Exercise description: Skip the pictures and copy all the data that follows exactly.

Pixel coordinate grounding data:
——————
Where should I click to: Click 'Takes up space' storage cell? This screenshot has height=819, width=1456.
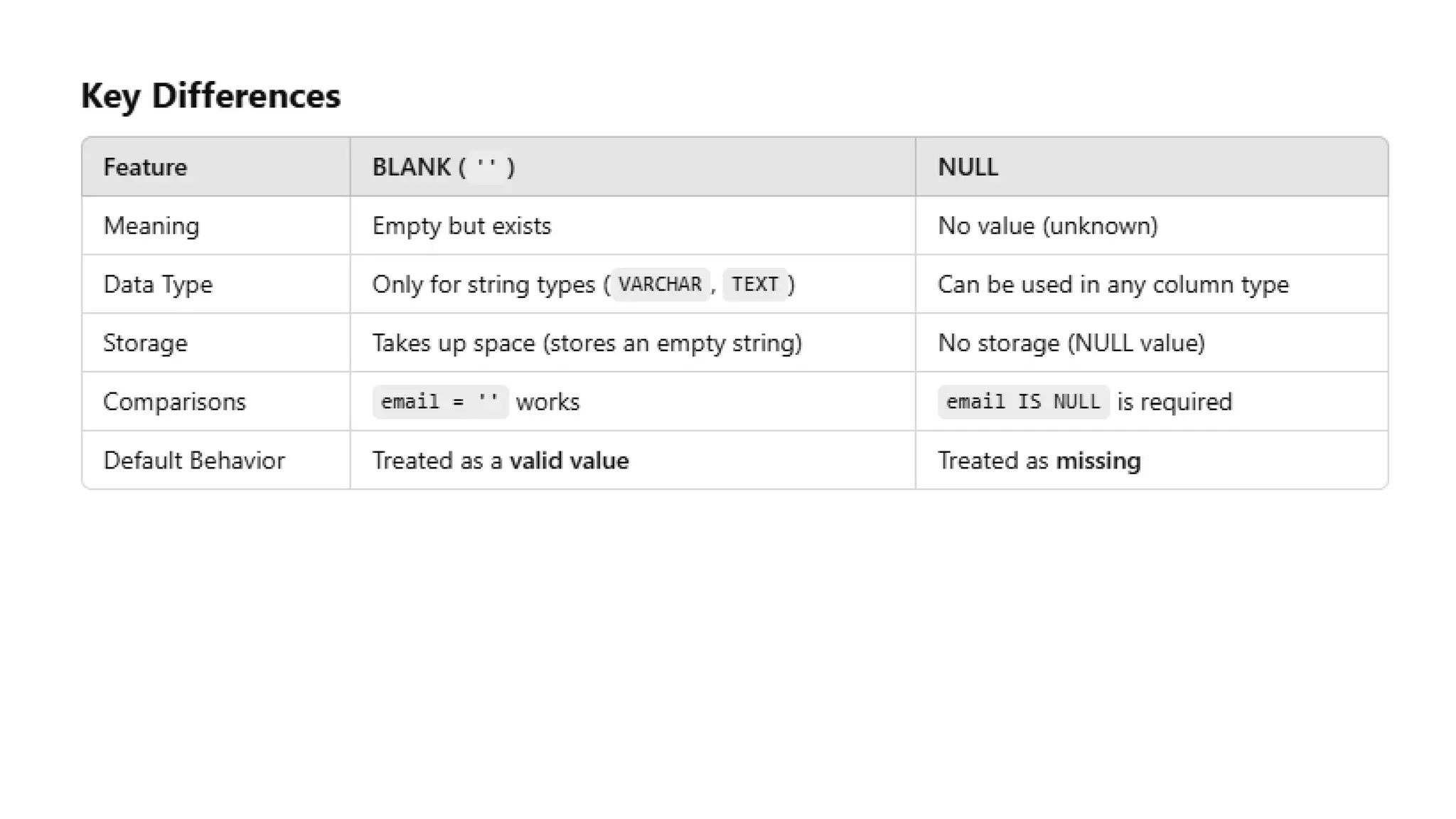587,343
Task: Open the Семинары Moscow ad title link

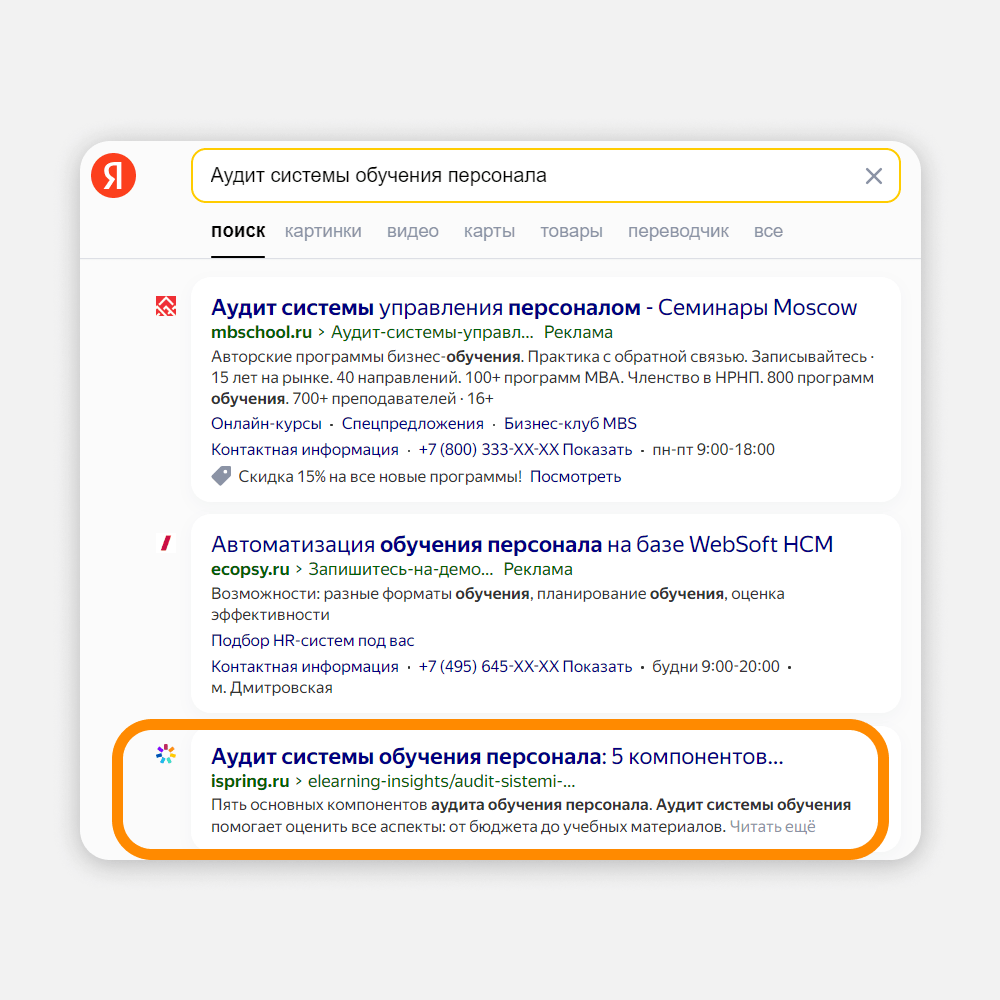Action: [534, 307]
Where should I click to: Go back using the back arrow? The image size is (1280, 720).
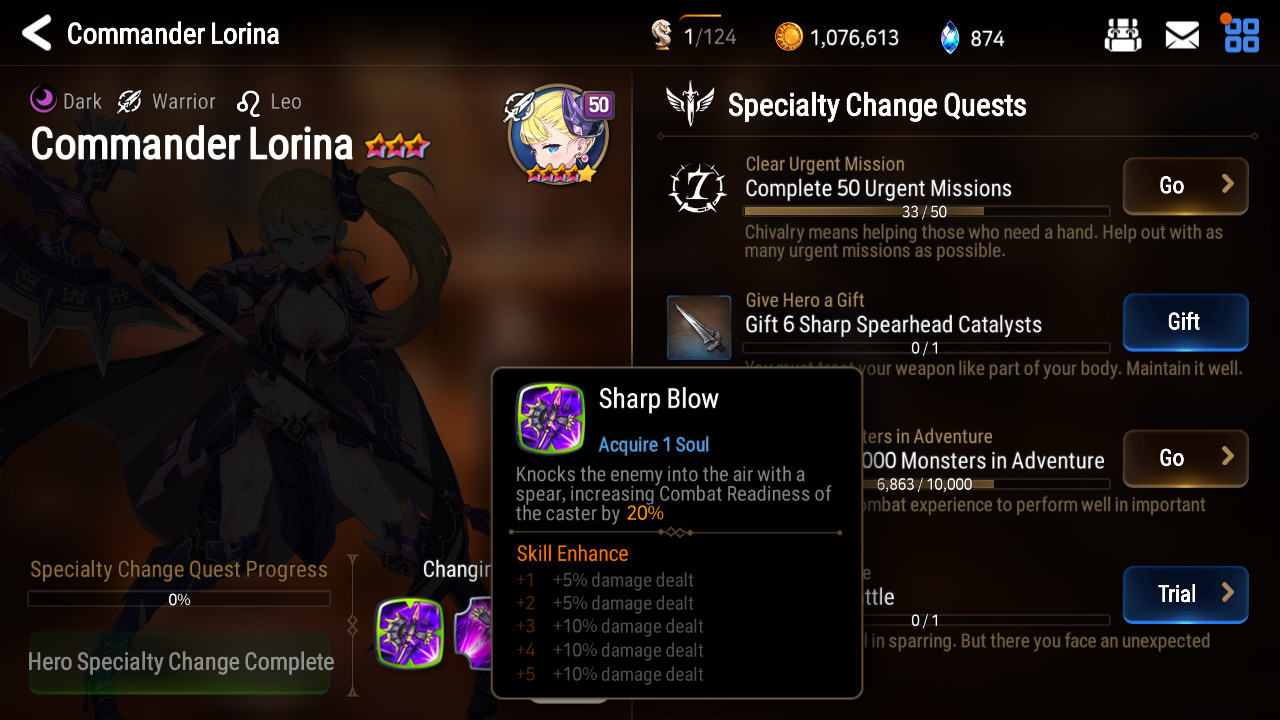pyautogui.click(x=37, y=33)
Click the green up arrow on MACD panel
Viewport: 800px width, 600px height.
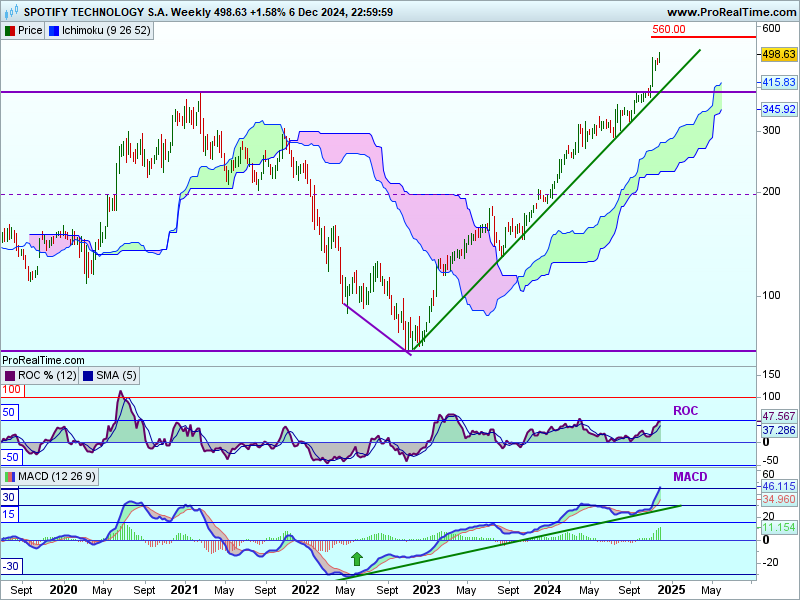pos(355,559)
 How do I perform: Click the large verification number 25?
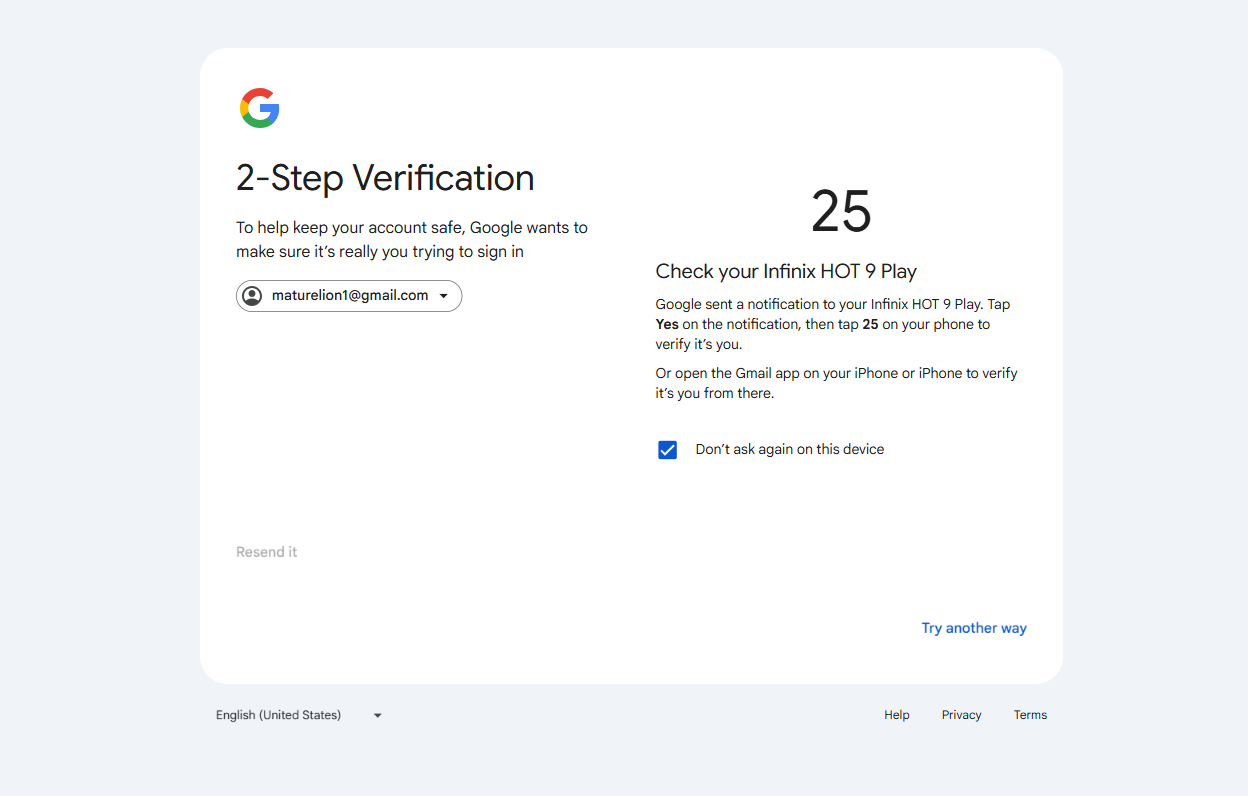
——————
Result of this task:
Where should I click to: Click 'Takes up space' storage cell? This screenshot has height=819, width=1456.
587,343
Task: Open the Семинары Moscow ad title link

Action: [534, 307]
Where should I click to: Go back using the back arrow? The image size is (1280, 720).
pyautogui.click(x=37, y=33)
Click the green up arrow on MACD panel
Viewport: 800px width, 600px height.
pos(355,559)
 How do I perform: Click the large verification number 25?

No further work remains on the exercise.